• _Direction A_
Report how many lines of the listing contain the string "screenshot". Case counts.

══ Extracted text

From what I can see I can say that your rural areas have either small towns or separate farms. Feel free to prove me wrong with examples.

45 comments
  1. There are many villages in Alaska such as, Point Hope, Kivalina, Wainwright. But I am not so sure about continental US

  2. The US doesn’t generally have any official definition of village vs. town or town vs. city the way you find in Britain. It’s all about self identification and marketing

  3. We have villages, unincorporated areas, townships, all sorts of names for a cluster of people living nearby not near any other clusters of people.

  4. If by village you mean a Shell station and a Walmart surrounded by forty fast food joints and corn then yes, there are plenty.

  5. Edit: Why the hell are you all downvoting OP’s legit answer to me below?

    I’ll just post this:

    [US Definition of “Village”](https://en.m.wikipedia.org/wiki/Village_(United_States))

    Whereas European countries are highly likely to have a very specific LEGAL definition of what a “Village” is, does not mean that this definition is shared abroad, especially when the legal definition of a village as an administrative unit is subject to the laws each and every one of our states and territories and not the Federal Goverment.

    I’m guessing you’re Polish OP. Europeans love to remind us that our country is very young, so with that said we did not have most of the millenium for villages to develop in a way that remotely resembles anything in Europe with the exception of whatever was built before the Industrial Revolution, which was not much to begin with and hardly any of that remains. Many of your villages and towns have identities that can be traced well into the 12th or 11th centuries, we obviously do not.

════
══ Entries shown

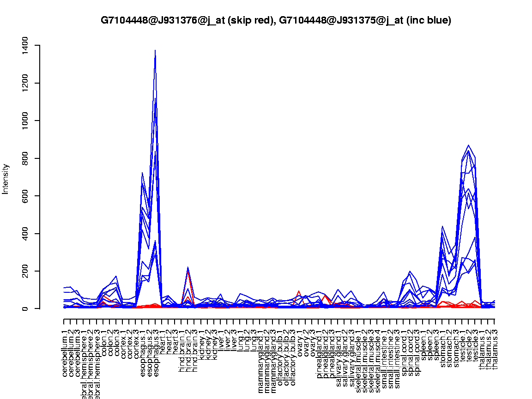Image resolution: width=532 pixels, height=399 pixels.
Task: Click the blue peak top above stomach.1
Action: coord(442,227)
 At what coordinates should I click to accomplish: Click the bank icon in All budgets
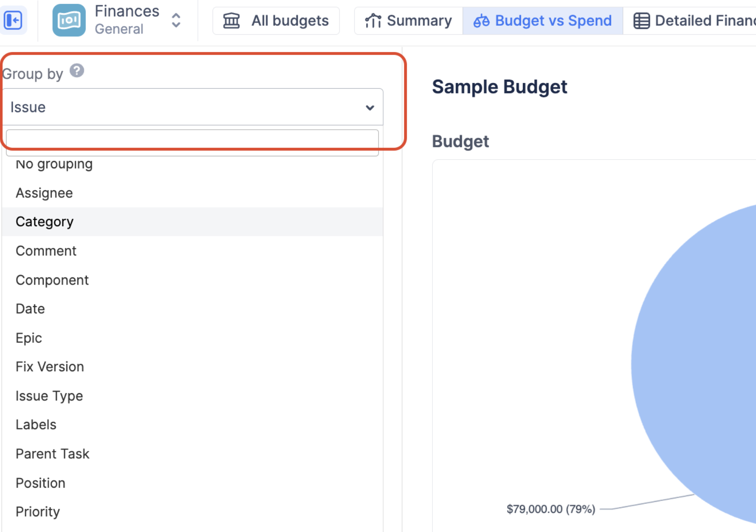(x=232, y=20)
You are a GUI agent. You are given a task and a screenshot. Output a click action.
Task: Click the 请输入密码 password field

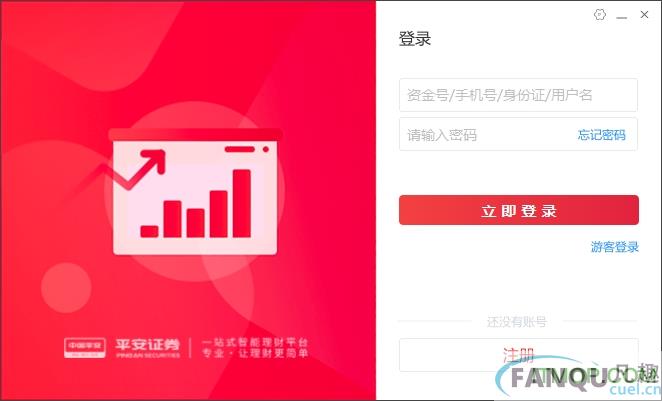pyautogui.click(x=486, y=135)
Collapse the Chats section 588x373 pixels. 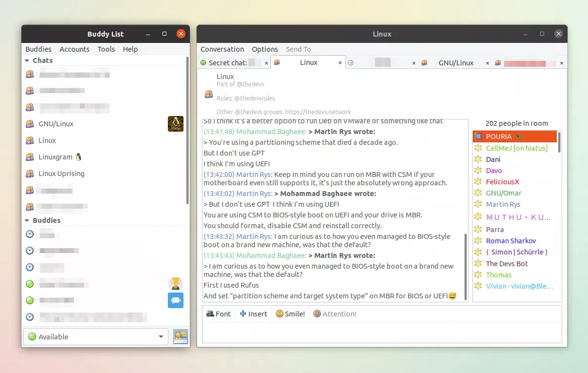point(28,60)
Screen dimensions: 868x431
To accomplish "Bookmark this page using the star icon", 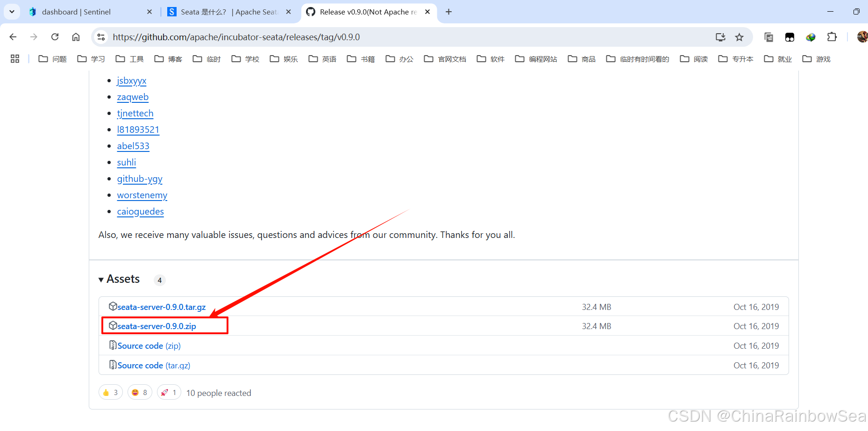I will [x=740, y=37].
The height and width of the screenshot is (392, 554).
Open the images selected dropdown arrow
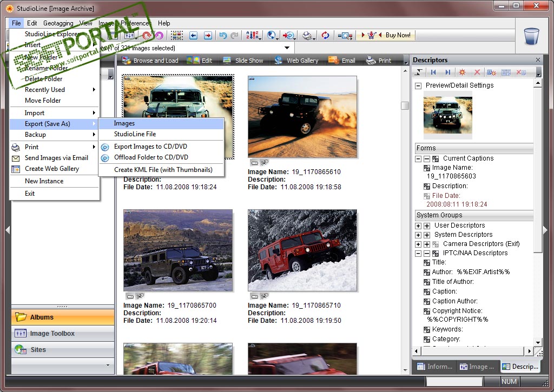(x=287, y=48)
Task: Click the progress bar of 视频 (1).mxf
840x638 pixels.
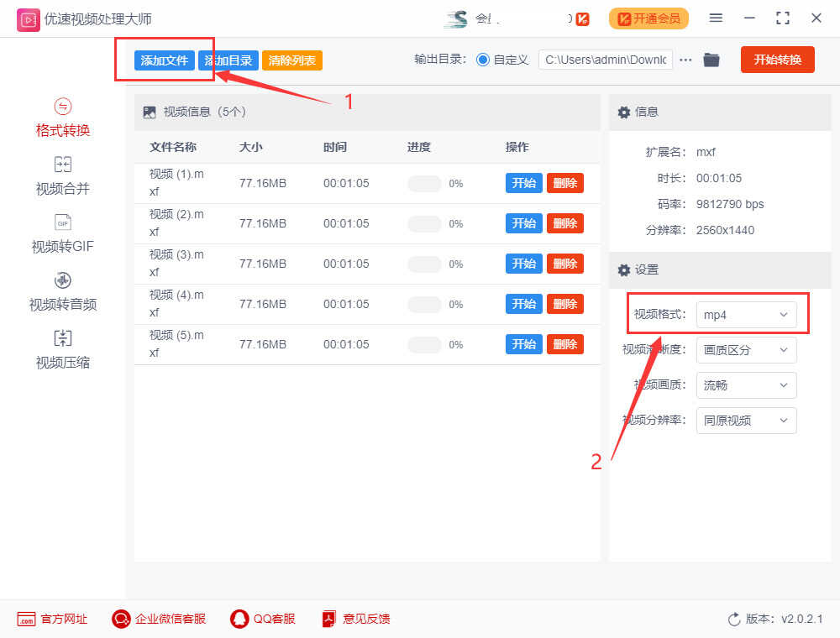Action: coord(424,183)

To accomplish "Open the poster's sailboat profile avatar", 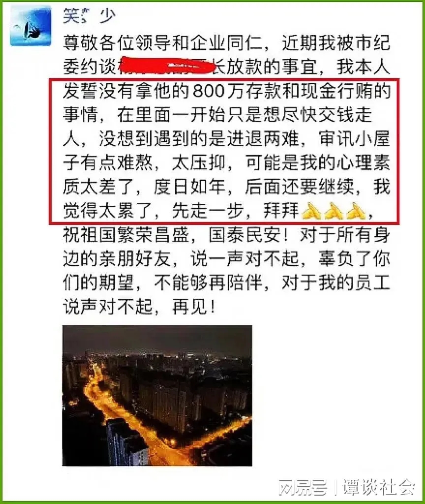I will [x=31, y=26].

════

• _Direction B_
In the discussion about US villages, which villages in Alaska does the first comment name?

• _Complete response A_
2

• _Complete response B_
Point Hope, Kivalina, and Wainwright.